Father Picardal said when he was parish priest in Davao City for 16 years, an unidentified monitor handed him a copy of compiled body count of EJK's from 1998 to 2015. He said, the total of EJK's is 1,424, which is composed of 1,367 male and 57 female; 132 minors killed (17 years-old and below) 126 boys and 6 girls. The youngest was a 12-year-old boy and a 15-year-old girl; 476 young adults (18-25) 612 older adults (26-years-old and above); 201 victims whose age were not given.
He said in almost two years of Mr. Duterte's presidency, there have been reports of 16,000 being killed without due process.
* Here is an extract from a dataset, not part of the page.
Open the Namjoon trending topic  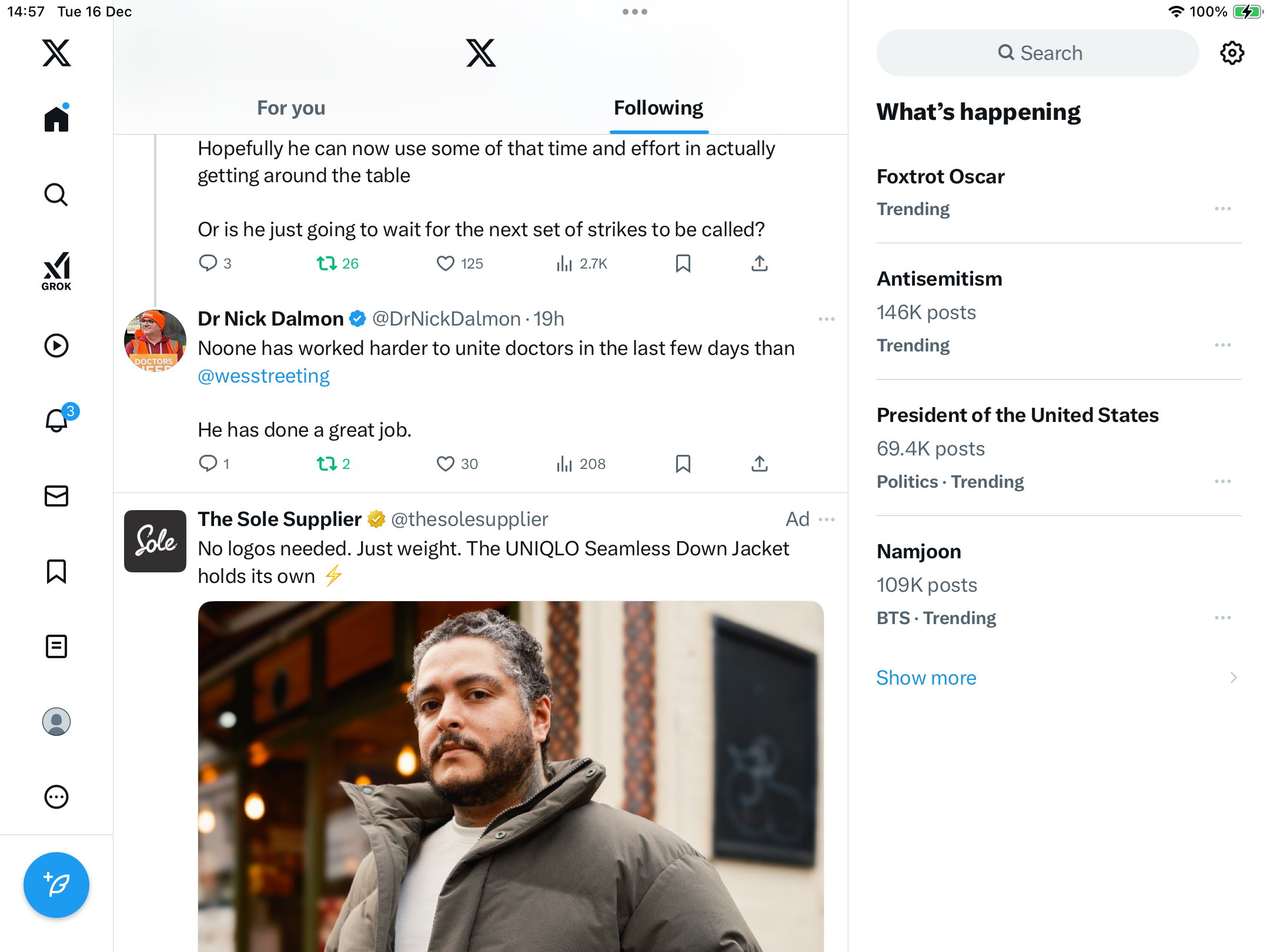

FR. AMADO PICARDAL (fifth from left) gets together with some of those who attended his talk about “Burying the Dead: Extrajudicial Killings in the Philippines and the Catholic Response” before a roomful of stunned crowd at De Paul University's Student Center at 314B 2250 N. Sheffield Avenue in the north side of Chicago, Illinois Thursday, Jan. 25. The event is part of DePaul’s Center for World Catholicism & Intercultural Theology (CWCIT) programming. Among those in photo are William “Bill” T. Cavanaugh (to Father Picardal's right), Senior Research Professor, CWCIT, and Professor of Catholic Studies, Karen Kraft (third from right, back row) of CWCIT's Communications & Publications, Anna Galon (extreme right), CWCIT student assistant, Mai Ya Arcilla (extreme right, in front of Ms. Galon), secretary-general of ANAKBAYAN-CHICAGO and Lorena Buni (to Mai Ya's right) of AnakBayan-Chicago, Jerry Clarito (extreme right, squatting) of Filipino American Human Rights Alliance, Joseph G. Lariosa of Journal GlobaLinks and Francis Salinel, Executive Assistant, CWCIT. (JGL Photo)
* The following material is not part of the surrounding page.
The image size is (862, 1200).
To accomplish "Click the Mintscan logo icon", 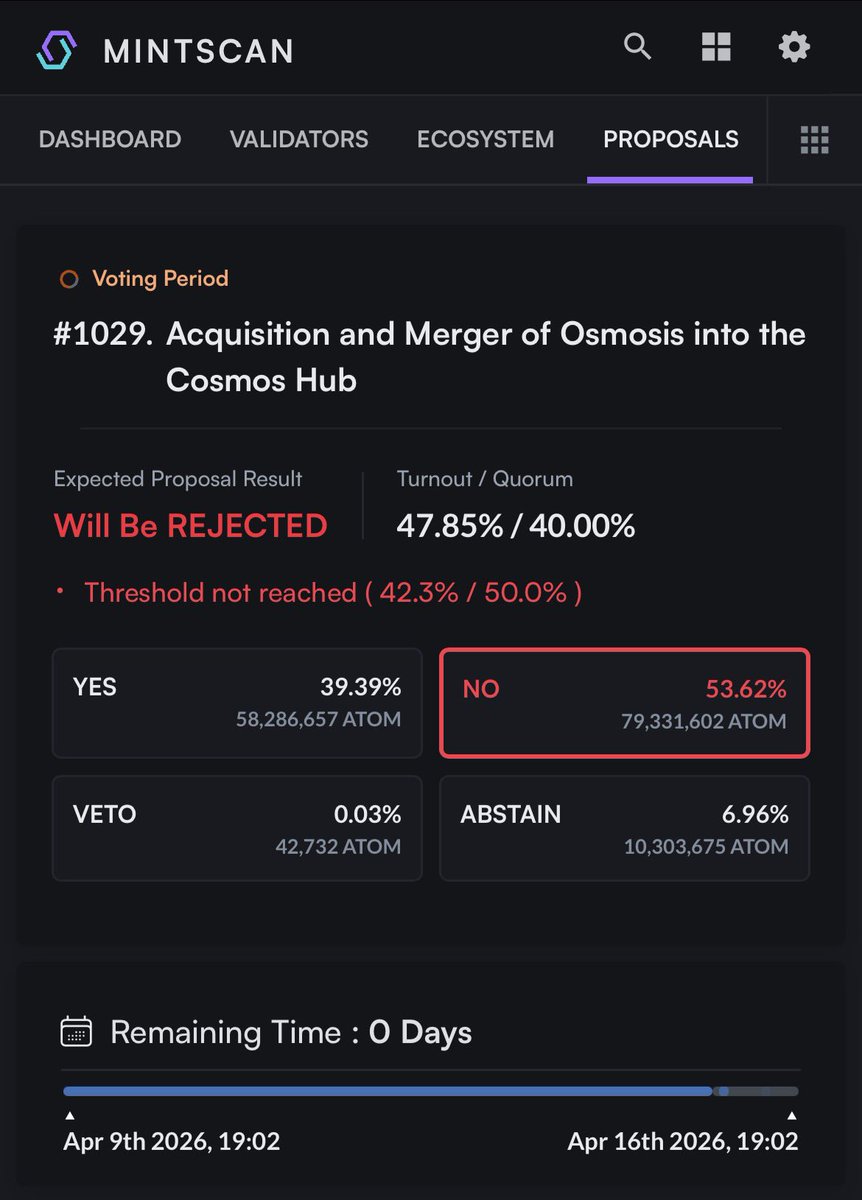I will 56,49.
Father Picardal said, “Those killed were not just men. But also women. And minors. And most well-known minor is the 7(sic)-year-old Kian de los Santos. He was the 54th minor killed. What was unique to Kian was that the police claimed that he fought back.
“There was a CCTV (closed circuit television) that recorded what happened. He was shot point-blank. And when he died, they (the killers) put a gun (beside the body). These killings are (inaudible) components on the war on drugs.
“Duterte claimed that there are three-million plus addicts in the Philippines. He (Duterte) said that if 'Hitler massacred three Million Jews .. . there is (sic) three million drug addicts in the Philippines, there are... I'd be happy to slaughter them.'” Although the PDEA (head) said real drug addicts number 1.8-million, but because he dared to contradict the figures of Mr. Duterte, he was sacked.
“And Duterte during the election promised to get rid of criminality, drugs and corruption within three to six months and that is why, he won.
FR. AMADO PICARDAL (left) listens to the question posed by Joseph G. Lariosa during an interview shortly after the retiring Redemptorist priest talked about “Burying the Dead: Extrajudicial Killings in the Philippines and the Catholic Response” before a roomful of stunned crowd at De Paul University's Student Center at 314B 2250 N. Sheffield Avenue in the north side of Chicago, Illinois Thursday, Jan. 25. (JGL Photo)
“What is the logic of EJK's? Why is it at (the) heart on war on drugs? Killing the addicts will deter drug use. And lessen demand of drugs. Others will be discouraged from doing drugs since drug user will be prone to committing crimes, killing them would lessen criminality. To be drug users/addicts is to be criminal.”